Kenneth Downs wrote:

AFAIK it has always been the case that you should expect to have to dump out your databases and reload them for version upgrades.

Is anybody over at the dev team considering what an onerous burden this is? Is anyone considering doing away with it?

Is there any good reason not to invest in having a second database server? That way you could upgrade the slave server, switch that to be the master server and replicate the data (using Slony-I, for example) to the slave (formerly master) server.

It provides other benefits as well, like the ability to stay up during system maintenance, load balancing, etc.

Kind of gets to the heart of things, though, doesn't it.

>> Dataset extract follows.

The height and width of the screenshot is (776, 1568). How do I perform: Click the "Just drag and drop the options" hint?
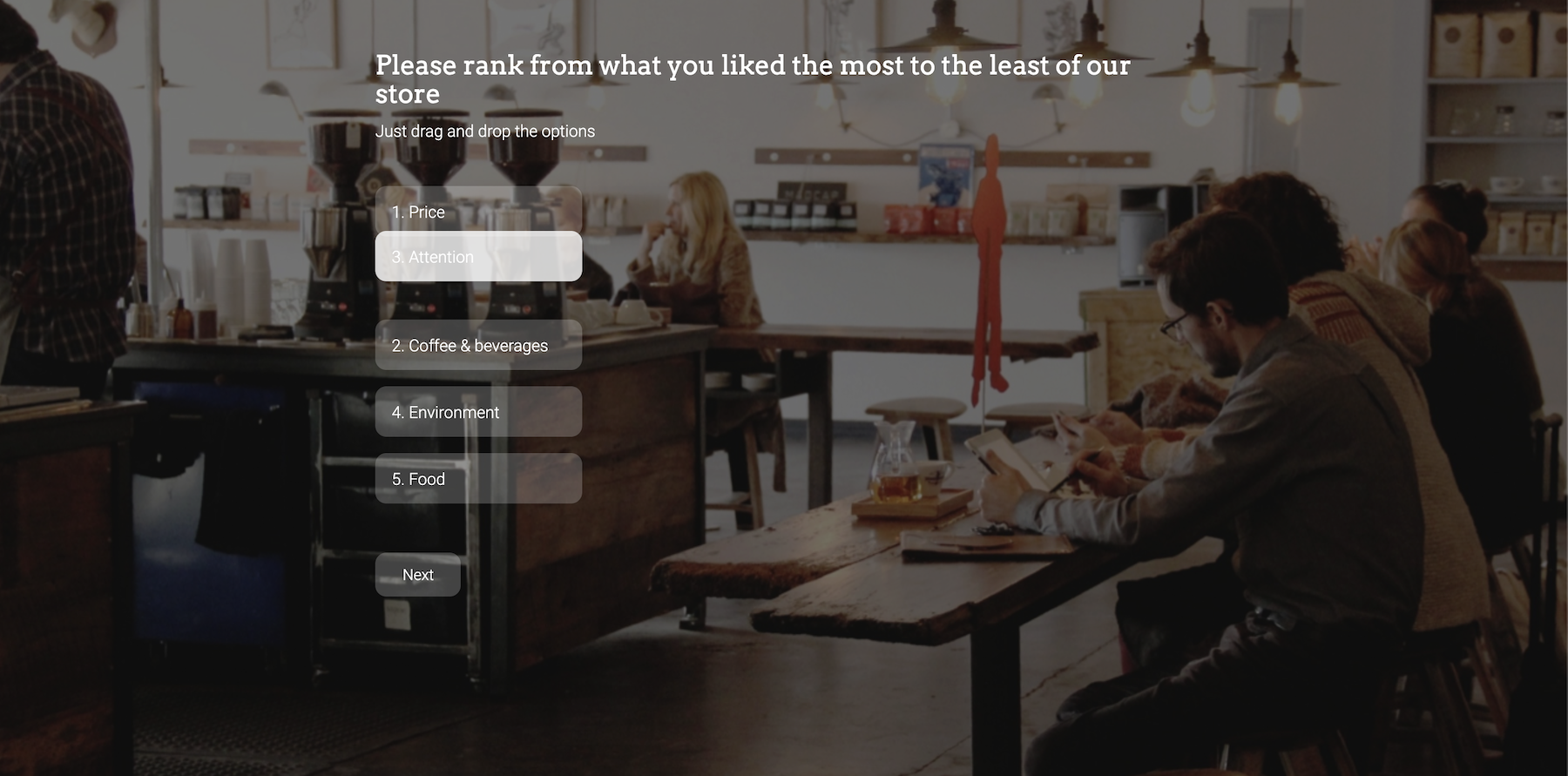(485, 132)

It's the non-trivial stuff where we look to the machine to help us out.
As a user of PostgreSQL, I benefit from a lot of things. I gain a total advantage of "X" units of time/money. Then its time to upgrade and I have to give a lot of it back. The more I use the package, the more non-trivial is my upgrade, and the more I give back. Regardless of whether a package is commercial or free, it strikes me as counter to the very soul of programming to build in a burden that increases with the user's use of the program, threatening even to tip the balance altogether away from its use. This seems to be the very kind of feature that you want to programmatically control precisely because it is non-trivial.

Which is why you have to use the pg_dump from the new version to dump your data, so it will be compatible with the new database on restore. That's a good example of this already being the case.

Your real burden isn't the (possible!) data incompatibility between major versions, but the fact that your data grows. The more data you have, the more time a dump/restore will take.

You could attempt to just upgrade and hope your data can be interpreted by a newer major version (you should dump first, of course). You'll want to have some kind of checksums over your data to check if everything went well. This method can't be expected to always work, that'd be near impossible to guarantee. There'll be changes to data structures (for the better), for example. I suppose the developers could give some estimate about your chances...

As mentioned, with a replicated setup your trouble should be minimal.

P.S. We don't use replication as of yet, but we probably will soon.